Your instructions ->
Reproduce the following lines exactly, starting from the line containing "Given: Click the print icon button" up to and including the line containing "Action: pyautogui.click(x=894, y=170)".

Text and element pointing records:
>>

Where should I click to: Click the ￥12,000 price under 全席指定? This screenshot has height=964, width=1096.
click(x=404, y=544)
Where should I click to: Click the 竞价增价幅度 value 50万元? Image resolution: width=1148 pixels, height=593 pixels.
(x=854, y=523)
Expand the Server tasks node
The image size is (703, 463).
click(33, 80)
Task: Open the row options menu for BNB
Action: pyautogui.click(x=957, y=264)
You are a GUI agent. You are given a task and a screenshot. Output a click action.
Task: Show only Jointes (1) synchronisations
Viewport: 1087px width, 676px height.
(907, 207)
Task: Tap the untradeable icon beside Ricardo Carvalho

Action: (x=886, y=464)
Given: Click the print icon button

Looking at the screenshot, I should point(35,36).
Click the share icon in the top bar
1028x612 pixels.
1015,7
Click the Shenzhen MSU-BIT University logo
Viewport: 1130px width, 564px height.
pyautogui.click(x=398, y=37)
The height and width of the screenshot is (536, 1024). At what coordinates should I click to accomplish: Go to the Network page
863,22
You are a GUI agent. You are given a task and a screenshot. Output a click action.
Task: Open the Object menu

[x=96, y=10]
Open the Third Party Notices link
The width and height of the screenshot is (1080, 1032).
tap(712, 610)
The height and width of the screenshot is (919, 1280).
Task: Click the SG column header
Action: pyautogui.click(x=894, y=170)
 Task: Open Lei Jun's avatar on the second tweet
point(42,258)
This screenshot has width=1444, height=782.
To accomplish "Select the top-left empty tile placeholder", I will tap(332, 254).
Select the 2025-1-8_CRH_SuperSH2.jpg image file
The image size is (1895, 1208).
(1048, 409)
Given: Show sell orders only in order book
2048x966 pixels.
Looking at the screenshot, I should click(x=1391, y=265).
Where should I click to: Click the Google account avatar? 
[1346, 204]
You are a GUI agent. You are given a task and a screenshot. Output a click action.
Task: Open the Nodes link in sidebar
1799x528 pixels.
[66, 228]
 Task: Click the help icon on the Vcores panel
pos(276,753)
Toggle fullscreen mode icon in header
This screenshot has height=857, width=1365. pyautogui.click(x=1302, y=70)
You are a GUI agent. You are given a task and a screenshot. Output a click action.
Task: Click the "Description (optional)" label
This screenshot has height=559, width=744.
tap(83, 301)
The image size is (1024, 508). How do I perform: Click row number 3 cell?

<<

Written response ->
Given: Click the print icon button

Looking at the screenshot, I should point(35,36).
Click the share icon in the top bar
1028x612 pixels.
1015,7
Click the Shenzhen MSU-BIT University logo
Viewport: 1130px width, 564px height.
pyautogui.click(x=398, y=37)
The height and width of the screenshot is (536, 1024). At what coordinates should I click to accomplish: Go to the Network page
863,22
You are a GUI agent. You are given a task and a screenshot. Output a click action.
Task: Open the Object menu

[x=96, y=10]
Open the Third Party Notices link
The width and height of the screenshot is (1080, 1032).
tap(712, 610)
The height and width of the screenshot is (919, 1280).
Task: Click the SG column header
Action: pyautogui.click(x=894, y=170)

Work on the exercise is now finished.